Nimmt die Konferenz ein neues Übereinkommen an, welches das vorliegende Übereinkommen neu fasst, und sieht das neue Übereinkommen nichts anderes vor, so gilt Folgendes:

  1. Die Ratifikation des neu gefassten Übereinkommens durch ein Mitglied hat ungeachtet des Artikels 9 ohne weiteres die Wirkung einer sofortigen Kündigung des vorliegenden Übereinkommens, sofern das neu gefasste Übereinkommen in Kraft getreten ist.
  2. Vom Zeitpunkt des Inkrafttretens des neu gefassten Übereinkommens an kann das vorliegende Übereinkommen von den Mitgliedern nicht mehr ratifiziert werden.
  3. In jedem Fall bleibt das vorliegende Übereinkommen nach Form und Inhalt für diejenigen Mitglieder in Kraft, die dieses, nicht jedoch das neu gefasste Übereinkommen ratifiziert haben.

Artikel 14

Der englische und der französische Wortlaut dieses Übereinkommens sind in gleicher Weise verbindlich.

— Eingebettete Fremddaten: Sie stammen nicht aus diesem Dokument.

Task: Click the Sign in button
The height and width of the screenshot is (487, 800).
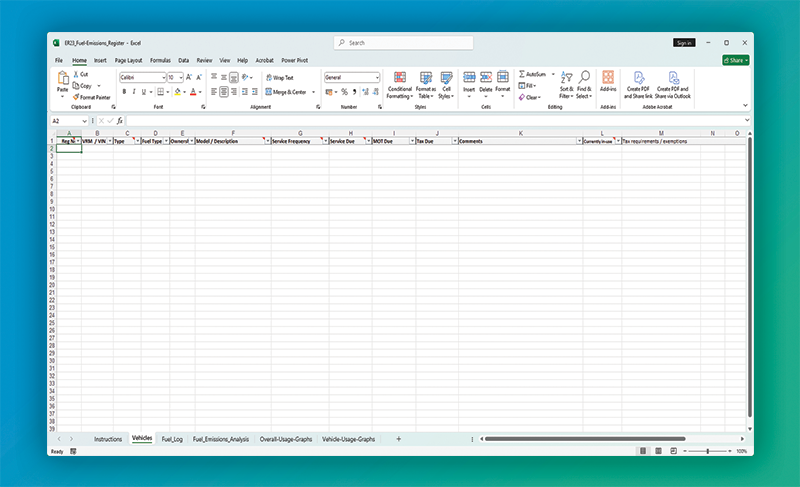Action: pyautogui.click(x=684, y=43)
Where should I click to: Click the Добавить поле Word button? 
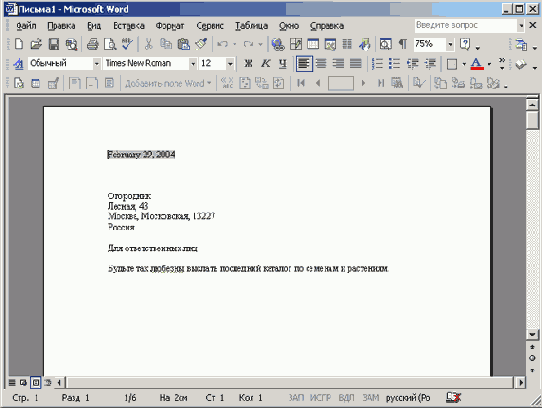pos(168,83)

*) Der Bundestag hat mit Zustimmung des Bundesrates das folgende Gesetz beschlossen:

Gesetz zu dem Übereinkommen Nr. 187 der Internationalen Arbeitsorganisation vom 15. Juni 2006
über den Förderungsrahmen für den Arbeitsschutz

Vom 26. Mai 2010
(BGBl II vom Nr. 13 vom 31.05.2010 S. 378)

Artikel 1

Dem in Genf am 15. Juni 2006 von der Allgemeinen Konferenz der Internationalen Arbeitsorganisation angenommenen Übereinkommen Nr. 187 über den Förderungsrahmen für den Arbeitsschutz wird zugestimmt. Das Übereinkommen wird nachstehend mit einer amtlichen deutschen Übersetzung veröffentlicht.

Artikel 2

(1) Dieses Gesetz tritt am Tag nach der Verkündung in Kraft.

(2) Der Tag, an dem das Übereinkommen nach seinem Artikel 8 Absatz 3 für die Bundesrepublik Deutschland in Kraft tritt, ist im Bundesgesetzblatt bekannt zu geben.

Das vorstehende Gesetz wird hiermit ausgefertigt. Es ist im Bundesgesetzblatt zu verkünden.